Introduction to Compiler Design

Introduction

A compiler translates high-level language source code into target machine code, serving as the critical bridge between programmers and hardware. Understanding compiler design helps write more efficient code and provides the foundation for understanding language design, program optimization, and toolchains such as LLVM.

Related content: Formal Languages and Automata

1. Overall Compiler Structure

graph LR
    A[Source Code] --> B[Lexical Analysis]
    B --> C[Parsing]
    C --> D[Semantic Analysis]
    D --> E[IR Generation]
    E --> F[Optimization]
    F --> G[Code Generation]
    G --> H[Target Code]

    subgraph Frontend
        B
        C
        D
    end

    subgraph Middle-end
        E
        F
    end

    subgraph Backend
        G
    end

The compilation process is typically divided into a frontend (source-language dependent) and a backend (target-platform dependent), decoupled through an intermediate representation (IR).

2. Lexical Analysis

The lexical analyzer (lexer/scanner) converts the source code character stream into a token stream.

2.1 Example

Source code: if (x >= 42) { y = x + 1; }

Token stream:
  IF  LPAREN  ID("x")  GE  NUM(42)  RPAREN
  LBRACE  ID("y")  ASSIGN  ID("x")  PLUS  NUM(1)  SEMICOLON  RBRACE

2.2 Regular Expressions → DFA

Lexical rules are described using regular expressions and converted to deterministic finite automata (DFA) for execution:

\[ \text{Regular Expression} \xrightarrow{\text{Thompson}} \text{NFA} \xrightarrow{\text{Subset Construction}} \text{DFA} \xrightarrow{\text{Minimization}} \text{Minimal DFA} \]

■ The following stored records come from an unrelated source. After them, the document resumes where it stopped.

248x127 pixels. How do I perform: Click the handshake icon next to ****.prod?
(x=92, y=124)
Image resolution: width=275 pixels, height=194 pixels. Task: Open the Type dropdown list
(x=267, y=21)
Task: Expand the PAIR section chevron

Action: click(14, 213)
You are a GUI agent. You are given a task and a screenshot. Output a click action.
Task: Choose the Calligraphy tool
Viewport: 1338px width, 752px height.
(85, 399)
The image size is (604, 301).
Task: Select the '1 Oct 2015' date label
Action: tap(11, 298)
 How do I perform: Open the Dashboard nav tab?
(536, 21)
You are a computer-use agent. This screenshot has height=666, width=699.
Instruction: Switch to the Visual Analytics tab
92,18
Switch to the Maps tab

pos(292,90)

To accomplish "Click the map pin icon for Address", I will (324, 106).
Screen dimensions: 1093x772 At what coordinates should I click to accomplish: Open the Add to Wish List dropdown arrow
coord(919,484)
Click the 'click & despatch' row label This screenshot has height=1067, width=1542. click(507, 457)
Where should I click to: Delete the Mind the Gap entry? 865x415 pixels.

Example: regular expression for identifiers [a-zA-Z_][a-zA-Z0-9_]*

         letter/underscore    letter/digit/underscore
  ──→ (q0) ──────────────→ ((q1)) ◄─────────────────┐
                              │                       │
                              └───────────────────────┘

2.3 Lexical Analysis Tools

Lex/Flex: classic lexer generators
Regular expression engines: built into modern languages

3. Parsing (Syntax Analysis)

The parser organizes the token stream into a syntax tree according to a context-free grammar (CFG).

3.1 Context-Free Grammar

// Simple arithmetic expression grammar
E → E + T | E - T | T
T → T * F | T / F | F
F → ( E ) | num | id

3.2 Top-Down Parsing: LL Parsing

LL(k): scans left-to-right (L), leftmost derivation (L), looks ahead k tokens.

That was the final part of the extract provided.